Besonders Frauen seien häufig mit sexualisierter Belästigung konfrontiert, betonte  auch Ulle Schauws, Sprecherin der Grünen für Frauenpolitik.  „Das AGG ist wegweisend für eine rechtliche Bekämpfung dieser diskriminierenden Strukturen, eine Reform des Gesetzes ist nach zehn Jahren überfällig, sagte sie. Einen eigenen Antrag dazu  wollen die Grünen nach der Sommerpause im  Bundestag diskutieren lassen.

Kommunale und regionale Beratungsstrukturen gefordert

Auch im Bereich Barrierefreiheit sehen die Wissenschaftler Justierungsbedarf, da sich diese vielerorts noch nicht durchgesetzt habe.  Im Antidiskriminierungsgesetz müsse daher klargestellt werden, dass es eine verbotene Diskriminierung darstelle, wenn Menschen mit Behinderung angemessene Vorkehrungen versagt werden.

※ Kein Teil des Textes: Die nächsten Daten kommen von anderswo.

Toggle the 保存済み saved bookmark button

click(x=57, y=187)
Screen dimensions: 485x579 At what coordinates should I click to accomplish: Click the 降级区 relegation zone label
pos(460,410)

Unterstützung für eine Reform kommt auch von der stellvertretenden DGB-Vorsitzenden Elke Hannack: „Das AGG hat – trotz einiger Defizite – unser Land voran gebracht“, sagte sie. „Um sich besser gegen Diskriminierung wehren zu können, sind allerdings Verbesserungen geboten.“ Neben innerbetrieblichen Beschwerdestellen bräuchte es auch kommunale und regionale Beratungsstrukturen, um von Diskriminierung Betroffene zu unterstützen.